Levelling-up secretary Greg Clark MP stepped in to prevent the Conservative-led local authority from creating a special purpose vehicle to but thousands of beach huts.

This move was key to the council's budget for the current financial year and now the leader Cllr Drew Mellor said conversations were taking place over government issuing a capitalisation direction to borrow the circa £50million required to fund transformation.

As reported, Mr Clark wrote to all councils on Monday to alert them to a change of council accounting rules.

The letter was released by the Department for Levelling Up, Housing and Communities on Tuesday, August 3. It can be found in full below.

Today, I have issued an amended direction allowing the flexible use of capital receipts for transformation costs (the Direction). In making the change, I have clarified the Government’s intention for use of the Direction by setting out explicitly what constitutes a qualifying disposal. This makes clear that capital receipts used in accordance with the Direction must only be from disposals where the authority does not still retain some direct or indirect control of the assets.

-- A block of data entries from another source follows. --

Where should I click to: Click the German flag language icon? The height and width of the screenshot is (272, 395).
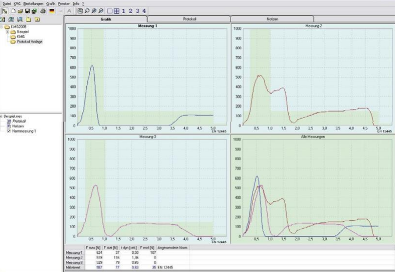[52, 11]
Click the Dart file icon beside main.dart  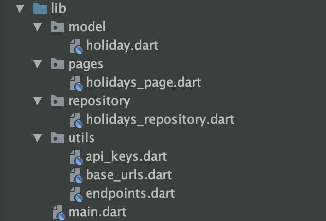59,213
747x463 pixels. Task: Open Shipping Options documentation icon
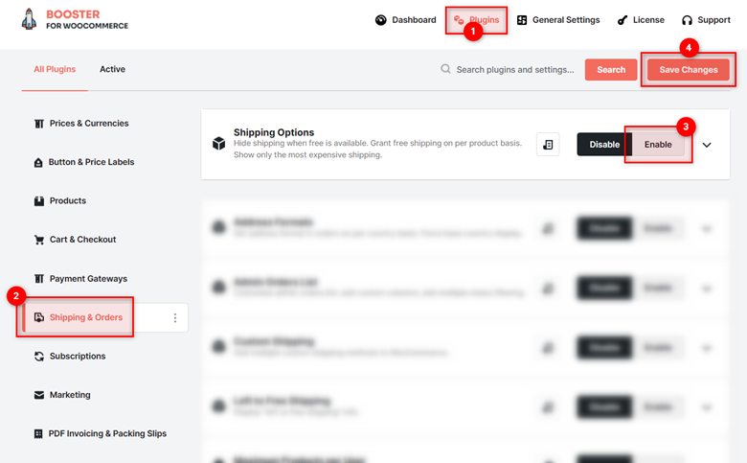coord(548,145)
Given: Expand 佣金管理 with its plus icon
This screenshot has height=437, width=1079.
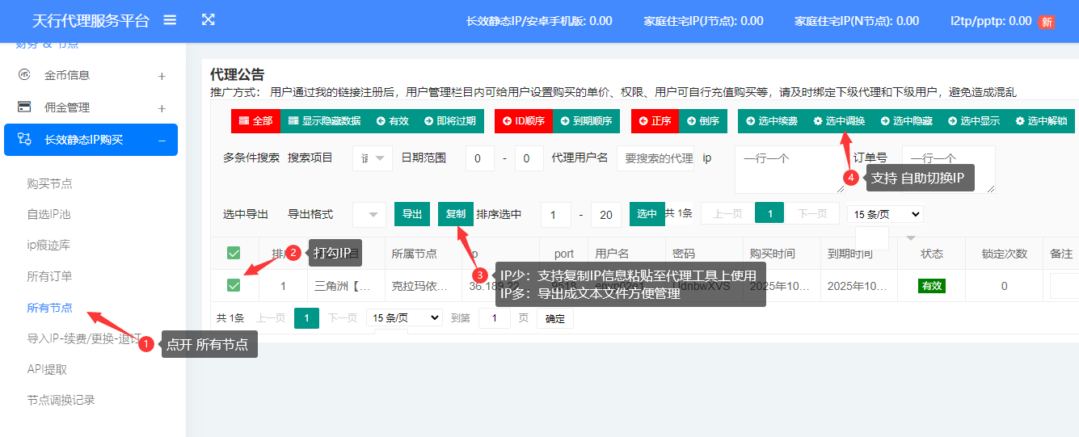Looking at the screenshot, I should (162, 108).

This clarification can only be deviated from, on an exceptional basis, with the express permission from the Secretary of State.

This flexibility has been in place since 2016, to enable local authorities to use the value of assets to fund transformation projects that produce long-term savings or reduce the costs of service delivery. Most councils use the flexibilities sensibly and will not be affected by this change. Nevertheless, some councils have sought ways to use the Direction in direct conflict with its spirit and intent. This has made it necessary to amend the Direction to make sure that, where it is used, it is done so in line with the intended purpose.

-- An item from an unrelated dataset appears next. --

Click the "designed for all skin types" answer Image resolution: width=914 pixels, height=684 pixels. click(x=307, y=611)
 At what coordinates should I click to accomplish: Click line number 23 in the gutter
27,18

To be clear, I am not seeking to prevent disposals as part of normal business. I understand that local authority companies and joint arrangements are helpful for the delivery of a range of services, and I am not seeking to prevent that. The clarifications are only applicable to the use of capital receipts in accordance with the Direction.

The Prudential Framework enables local decision-making while protecting local tax payers from risk that arises from investment and borrowing. As set out in our local government capital strategy, published July 2021, we are strengthening the capital framework to constrain risk better as well as monitoring the sector carefully. I will not hesitate to act where the spirit of the law is ignored or flouted and where we believe councils are engaging in practices that put local tax payers at unacceptable risk.

Tackling these issues is essential for preserving the freedom for most councils to take sensible decisions about investments to benefit their communities. It is vital, therefore, that councils do not expend valuable time and resource on exploring novel practices and ways to circumvent the rules set by government.

Equally, commercial firms and companies encouraging councils to design schemes that ultimately increase risk to local taxpayers should pay close attention to this amended direction.

I hope this clarification is helpful, and my officials will be happy to provide any further detail if required.